A vision-based system also allows for: vehicle counting, vehicle mean speed estimation, rough classification of vehicles (e.g. bikes/motorbikes, cars, minibuses, buses, trucks) and rough colour estimation (only basic colours: white, black, red, green, blue, etc.). Furthermore, it is possible to track vehicles between intersections (using the plate number or other features), detect abnormal situations (accidents, breakdowns, etc.) or even to exactly classify the vehicles (make and model) [25]. Moreover, the human operator of the ITS system should be able to download images from the camera and accurately assess the current situation—for example, using a web-based access interface.

However, it is also noteworthy to point out certain disadvantages of the vision-based system. First, these solutions are often affected by lighting and meteorological conditions. Good examples are: night-time, deep shadows, heavy rain, snowfall or fog. Great challenges are also posed by: the huge variety of vehicles (different sizes and shapes) and the limited computational power (real-time image processing vs. low power consumption).

In the case of vision systems, the required calculations can be realised in two variants. In the first, the video stream from cameras mounted at intersections is transmitted to the surveillance centre, where it is subjected to manual or automatic analysis. The main disadvantage of this approach is the need for very high bandwidth communication infrastructure. In the second approach, the smart camera [8] concept is used. In this case, image processing and analysis are carried out immediately after image acquisition and there is no need to transmit every frame to other components of the system. Usually, the output contains only simple data such as the vehicle queue length or the number of detected vehicles (so-called meta-data stream). Of course, the smart camera should also allow to access the raw video stream, as this can be useful in the analysis of unusual situations or debugging the system.

When designing a smart camera, a very important issue is the choice of the hardware computing platform. There are solutions based on general-purpose processors (GPP), digital signal processors (DSP) and reconfigurable devices (FPGA—field programmable reconfigurable arrays). For performing real-time image processing and analysis with relatively low energy usage the third platform seems to be very attractive. In recent years it has been proved that reconfigurable systems can handle many vision algorithms such as various filtration methods, complex background modelling and foreground object segmentation. Further examples are optical flow computation, tracking and object classification systems (e.g. pedestrian detection) [7]. Many image processing systems implemented in FPGAs involve the pipeline data processing approach, where the pixel stream passes through different computing elements.

However, for some complex vision algorithms the pipeline implementation proved quite cumbersome or even impossible.

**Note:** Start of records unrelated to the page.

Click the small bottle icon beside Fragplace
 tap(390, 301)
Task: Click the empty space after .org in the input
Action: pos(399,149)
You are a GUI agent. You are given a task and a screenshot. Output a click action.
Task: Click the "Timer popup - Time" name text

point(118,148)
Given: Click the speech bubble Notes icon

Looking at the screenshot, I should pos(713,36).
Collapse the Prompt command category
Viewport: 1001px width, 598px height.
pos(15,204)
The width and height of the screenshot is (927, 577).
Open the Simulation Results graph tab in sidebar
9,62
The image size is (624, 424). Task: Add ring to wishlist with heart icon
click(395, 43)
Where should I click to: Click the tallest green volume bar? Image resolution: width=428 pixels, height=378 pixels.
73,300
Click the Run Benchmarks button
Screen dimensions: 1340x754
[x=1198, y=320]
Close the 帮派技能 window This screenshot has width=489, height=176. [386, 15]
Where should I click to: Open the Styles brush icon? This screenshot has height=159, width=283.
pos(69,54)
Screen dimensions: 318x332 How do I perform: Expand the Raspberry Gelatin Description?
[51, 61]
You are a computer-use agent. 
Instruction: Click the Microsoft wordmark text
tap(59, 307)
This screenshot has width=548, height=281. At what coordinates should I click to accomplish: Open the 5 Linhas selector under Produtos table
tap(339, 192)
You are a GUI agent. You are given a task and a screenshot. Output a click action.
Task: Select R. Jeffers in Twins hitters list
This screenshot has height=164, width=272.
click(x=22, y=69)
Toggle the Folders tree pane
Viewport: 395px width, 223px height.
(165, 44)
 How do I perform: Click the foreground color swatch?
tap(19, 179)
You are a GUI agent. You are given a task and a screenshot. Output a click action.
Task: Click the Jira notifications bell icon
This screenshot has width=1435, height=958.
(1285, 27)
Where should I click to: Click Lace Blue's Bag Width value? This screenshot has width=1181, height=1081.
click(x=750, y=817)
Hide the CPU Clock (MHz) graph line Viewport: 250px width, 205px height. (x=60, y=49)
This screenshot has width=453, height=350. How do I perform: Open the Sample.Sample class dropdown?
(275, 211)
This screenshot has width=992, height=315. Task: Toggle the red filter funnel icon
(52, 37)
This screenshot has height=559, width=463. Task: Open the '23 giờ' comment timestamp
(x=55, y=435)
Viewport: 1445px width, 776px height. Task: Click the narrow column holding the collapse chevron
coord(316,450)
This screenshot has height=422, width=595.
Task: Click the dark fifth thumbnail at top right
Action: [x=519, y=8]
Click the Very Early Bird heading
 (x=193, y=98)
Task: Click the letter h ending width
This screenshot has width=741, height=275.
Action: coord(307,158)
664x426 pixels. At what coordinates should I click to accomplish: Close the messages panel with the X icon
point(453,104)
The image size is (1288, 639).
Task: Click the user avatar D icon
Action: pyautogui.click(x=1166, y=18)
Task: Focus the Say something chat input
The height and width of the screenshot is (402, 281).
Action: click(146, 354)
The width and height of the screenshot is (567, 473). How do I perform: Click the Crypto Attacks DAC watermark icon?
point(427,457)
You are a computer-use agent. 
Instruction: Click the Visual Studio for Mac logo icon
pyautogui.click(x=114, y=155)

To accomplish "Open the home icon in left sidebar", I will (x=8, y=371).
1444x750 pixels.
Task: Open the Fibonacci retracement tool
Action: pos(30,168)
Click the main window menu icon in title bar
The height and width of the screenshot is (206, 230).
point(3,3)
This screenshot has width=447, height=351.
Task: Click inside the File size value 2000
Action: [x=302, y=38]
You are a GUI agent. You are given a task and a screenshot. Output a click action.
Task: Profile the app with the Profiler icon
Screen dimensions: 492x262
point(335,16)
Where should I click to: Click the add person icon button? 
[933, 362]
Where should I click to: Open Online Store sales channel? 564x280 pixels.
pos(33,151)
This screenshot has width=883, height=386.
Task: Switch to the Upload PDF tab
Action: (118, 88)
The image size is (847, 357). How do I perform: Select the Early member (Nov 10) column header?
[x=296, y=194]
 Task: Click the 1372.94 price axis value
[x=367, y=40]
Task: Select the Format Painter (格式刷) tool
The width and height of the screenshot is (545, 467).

A good example is the region growing segmentation, which requires an unpredictable number and order of pixels accesses. In such cases, the use of a general purpose processor system is a much more convenient solution. Modern FPGAs allow to use a so-called soft-processor (MicroBlaze from Xilinx, Nios from Altera), but these solutions have quite limited computing performance. In 2012 Xilinx introduced the Zynq heterogeneous platform, which is a combination of FPGA logic resources and a dual-core ARM processor [71]. The portfolio consist of the Zynq 7000 SoC series and Zynq UltraScale+ MPSoC series. The first one contains an ARM Cortex-A9 dual-core processor, the second a quad-core ARM Cortex-A53 processor, a dual-core ARM Cortex-R5 processor and an ARM Mali-400MP GPU (graphics processing unit).

Similar devices are also available from Altera [2]. They are called Altera SoC. The portfolio consists of Cyclone V SoC, Arria V SoC, Arria 10 SoC and Stratix 10 SoC. The first three devices contain an ARM Cortex-A9 dual-core processor and the last a 64-bit quad-core ARM Cortex-A53.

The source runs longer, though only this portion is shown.